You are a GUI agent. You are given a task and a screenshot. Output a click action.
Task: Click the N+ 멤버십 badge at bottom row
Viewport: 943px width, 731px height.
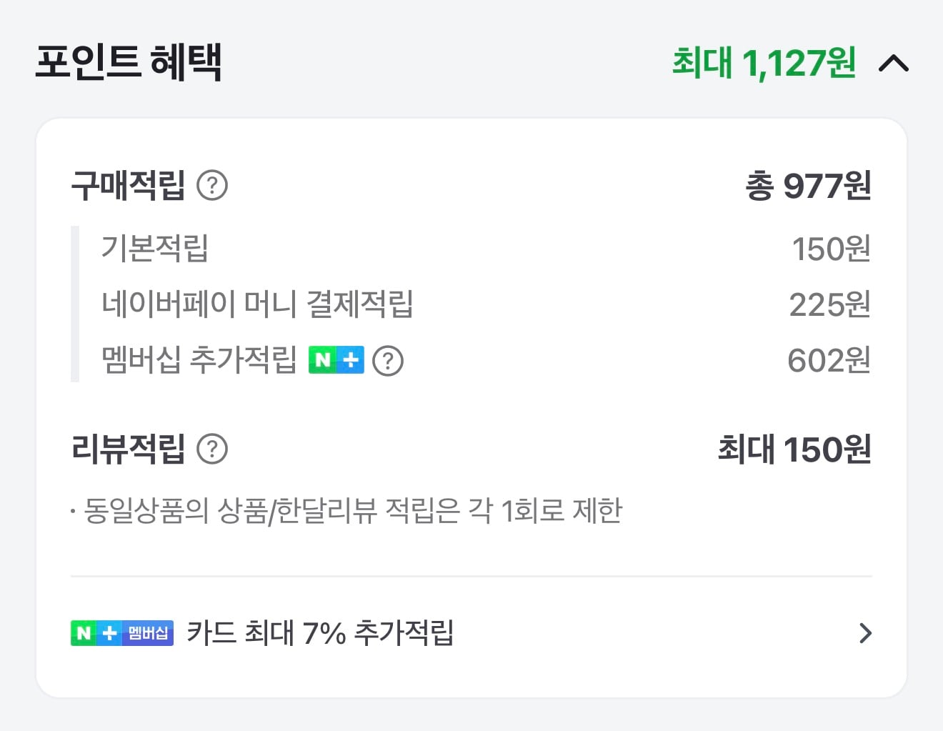[121, 632]
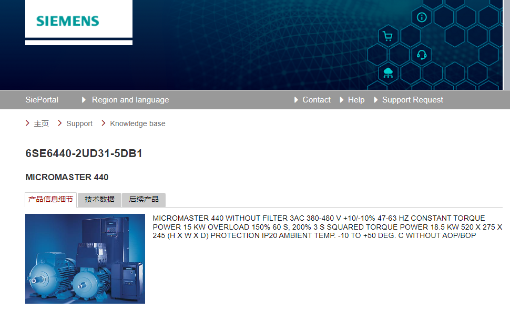
Task: Open the Contact menu item
Action: point(316,100)

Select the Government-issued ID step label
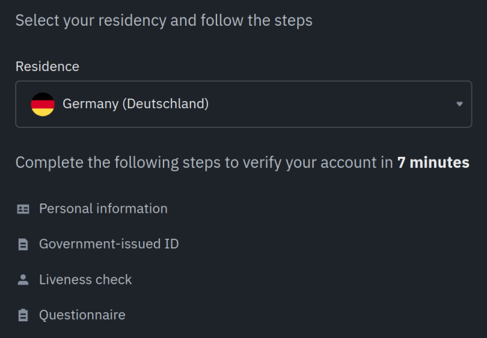click(109, 244)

The request: Rewrite the rows above, replacing "screenshot" with "screen image" and leaving everything else unchanged. Leave the pictures out.

Reply:
You are a GUI agent. You are given a task and a screen image. Output a click action.
Task: Click the N+ 멤버십 badge at bottom row
Viewport: 943px width, 731px height.
[121, 632]
Task: Open the Contact menu item
Action: point(316,100)

Select the Government-issued ID step label
click(109, 244)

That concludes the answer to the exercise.